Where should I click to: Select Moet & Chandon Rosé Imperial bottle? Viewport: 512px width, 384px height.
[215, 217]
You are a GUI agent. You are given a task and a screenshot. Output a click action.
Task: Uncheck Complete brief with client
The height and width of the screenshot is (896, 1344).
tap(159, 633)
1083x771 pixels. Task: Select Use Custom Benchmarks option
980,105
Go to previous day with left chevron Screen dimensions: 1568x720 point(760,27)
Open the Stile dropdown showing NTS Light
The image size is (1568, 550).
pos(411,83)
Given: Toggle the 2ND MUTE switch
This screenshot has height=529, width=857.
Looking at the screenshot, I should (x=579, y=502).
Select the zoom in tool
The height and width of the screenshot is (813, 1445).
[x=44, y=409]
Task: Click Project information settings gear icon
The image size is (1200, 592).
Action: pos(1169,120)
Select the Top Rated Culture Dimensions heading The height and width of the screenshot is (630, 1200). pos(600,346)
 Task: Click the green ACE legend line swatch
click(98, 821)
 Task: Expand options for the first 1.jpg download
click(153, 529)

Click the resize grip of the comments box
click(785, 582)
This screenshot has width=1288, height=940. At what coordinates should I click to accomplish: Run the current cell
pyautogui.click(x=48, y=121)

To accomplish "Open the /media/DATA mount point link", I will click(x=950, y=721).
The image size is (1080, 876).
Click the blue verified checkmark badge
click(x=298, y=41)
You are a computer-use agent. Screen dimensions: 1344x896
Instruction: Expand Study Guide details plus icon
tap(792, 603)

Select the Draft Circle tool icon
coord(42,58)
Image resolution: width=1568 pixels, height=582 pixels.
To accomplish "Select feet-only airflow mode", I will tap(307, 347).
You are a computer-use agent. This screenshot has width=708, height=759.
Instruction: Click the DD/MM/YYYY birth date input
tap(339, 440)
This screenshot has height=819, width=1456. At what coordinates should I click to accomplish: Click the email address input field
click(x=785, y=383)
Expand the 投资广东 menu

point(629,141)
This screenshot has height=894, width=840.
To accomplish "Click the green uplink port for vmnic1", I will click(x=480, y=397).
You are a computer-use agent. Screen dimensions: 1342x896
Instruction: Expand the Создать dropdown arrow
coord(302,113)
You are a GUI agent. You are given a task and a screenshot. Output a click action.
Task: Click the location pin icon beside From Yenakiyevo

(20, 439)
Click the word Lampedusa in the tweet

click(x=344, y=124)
● ● ● ●
# DIRECTIONS FOR THIS TASK:
Reproduce the rows above verbatim, without any changes.

# RESPONSE TO THIS TASK:
Where should I click to: Select Moet & Chandon Rosé Imperial bottle? Viewport: 512px width, 384px height.
[215, 217]
You are a GUI agent. You are given a task and a screenshot. Output a click action.
Task: Uncheck Complete brief with client
The height and width of the screenshot is (896, 1344).
tap(159, 633)
1083x771 pixels. Task: Select Use Custom Benchmarks option
980,105
Go to previous day with left chevron Screen dimensions: 1568x720 point(760,27)
Open the Stile dropdown showing NTS Light
The image size is (1568, 550).
pos(411,83)
Given: Toggle the 2ND MUTE switch
This screenshot has height=529, width=857.
Looking at the screenshot, I should (x=579, y=502).
Select the zoom in tool
The height and width of the screenshot is (813, 1445).
[x=44, y=409]
Task: Click Project information settings gear icon
The image size is (1200, 592).
Action: pos(1169,120)
Select the Top Rated Culture Dimensions heading The height and width of the screenshot is (630, 1200). pos(600,346)
 Task: Click the green ACE legend line swatch
click(98, 821)
 Task: Expand options for the first 1.jpg download
click(153, 529)

Click the resize grip of the comments box
click(785, 582)
This screenshot has width=1288, height=940. At what coordinates should I click to accomplish: Run the current cell
pyautogui.click(x=48, y=121)

To accomplish "Open the /media/DATA mount point link", I will click(x=950, y=721).
The image size is (1080, 876).
Click the blue verified checkmark badge
click(x=298, y=41)
You are a computer-use agent. Screen dimensions: 1344x896
Instruction: Expand Study Guide details plus icon
tap(792, 603)

Select the Draft Circle tool icon
coord(42,58)
Image resolution: width=1568 pixels, height=582 pixels.
To accomplish "Select feet-only airflow mode", I will tap(307, 347).
You are a computer-use agent. This screenshot has width=708, height=759.
Instruction: Click the DD/MM/YYYY birth date input
tap(339, 440)
This screenshot has height=819, width=1456. At what coordinates should I click to accomplish: Click the email address input field
click(x=785, y=383)
Expand the 投资广东 menu

point(629,141)
This screenshot has height=894, width=840.
To accomplish "Click the green uplink port for vmnic1", I will click(x=480, y=397).
You are a computer-use agent. Screen dimensions: 1342x896
Instruction: Expand the Создать dropdown arrow
coord(302,113)
You are a GUI agent. You are given a task and a screenshot. Output a click action.
Task: Click the location pin icon beside From Yenakiyevo

(20, 439)
Click the word Lampedusa in the tweet

click(x=344, y=124)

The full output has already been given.